The Invisible Committee is not merely saying “smash the state”- it is asking, “what need do we have of the state, and how can we fulfill those needs ourselves?” It is unfortunate if we take the endless list of provocations that constitute the text of Now, and allow ourselves to be provoked out of imagination. In the alternative, I would like to retreat to only other visual available- that of Jackie Wang’s imagination of the commune. The commune is not only a physical space, but also a set of practices, and perhaps, most importantly, a set of friendships. As John said during the seminar- if friendship was a relation that everyone had with one another, then you would not need justice. The feminist commune takes the scorched earth visuals of destitution, and replaces them with herbs in the windowsills and fruit trees in the yard. They replace the apparently spontaneous (and often combustible) friendships that emerge in a riot with the slow-burn of friendships created over shared lives. The Invisible Committee often resorts to spectacle and fireworks to make a point, and the only appropriate reaction to it, instead of the same self-seriousness with which it takes itself, is laughter, the great destituent force. After all, what else are men more afraid of than to be ignored, laughed at and ridiculed, and for the rest of us to withdraw to our worlds without them? Jackie Wang’s commune destitutes the very idea of destitution as proposed by the Invisible Committee, and leaves them standing outside.
Self and Love/Self-love
“Love does not bring individuals into relation, it cuts through them as if they were suddenly on a special plane where they were making their way together amid a certain foliation of the world. To love is never to be together but to become together. If loving did not undo the fictitious unity of being, the “other” would not be capable of making us suffer to such a degree. If, in love, a piece of the other did not end up being a part of us, we wouldn’t have to mourn it when separation time rolled around.”

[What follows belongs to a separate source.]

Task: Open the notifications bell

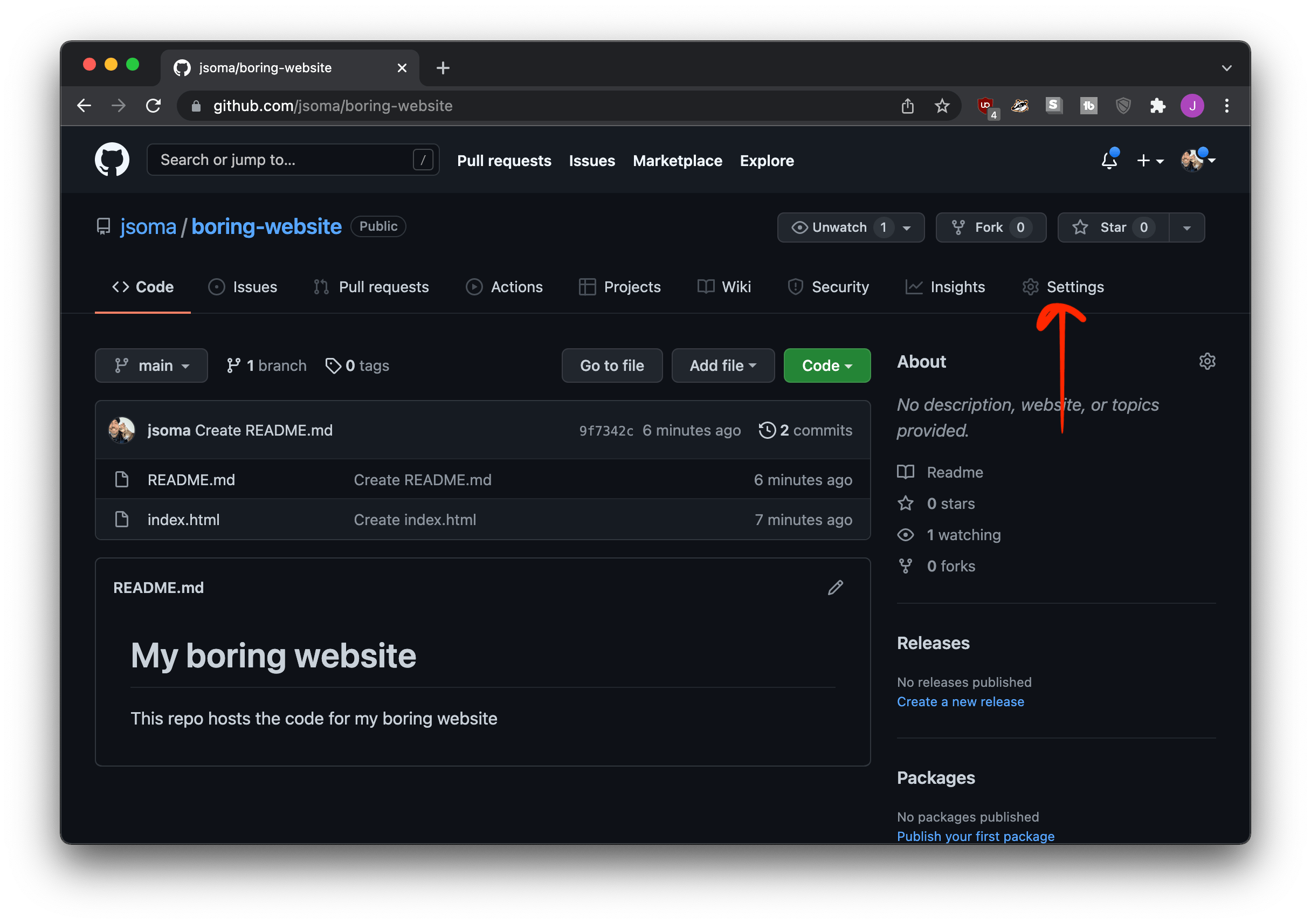Action: pos(1109,161)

When I read the Invisible Committee’s description of love as a becoming of one, I was provoked to think of my practice as a lawyer representing survivors of domestic violence. Perpetrators often claim that their violence hurts them more than it hurts the victim herself. “Look at what you made me do” they say. “This hurts me more than it hurts you” say abusive parents. Children and partners in these situations want nothing more than to reclaim their sense of self, and to be able to extricate themselves from these relations of love. When partners emerge from abusive relations, they speak of having found a sense of self. I want to echo Emmanuelle Saada’s question- what if I don’t want to love? What if I want to guard my fragile sense of self, the fictitious unity of my being, against assimilation? There is a tyranny in demanding that in experiencing love you must surrender your sense of self, which anyone that has ever been in an abusive relationship is familiar with. The Invisible Committee offer yet another contradiction by invoking Heiner Muller’ description of communism as “the abandonment of man to his own solitude”. I would prefer this formulation, as it brings me back to the idea of love in a commune, on the other hand, which allows room for solitude and for company.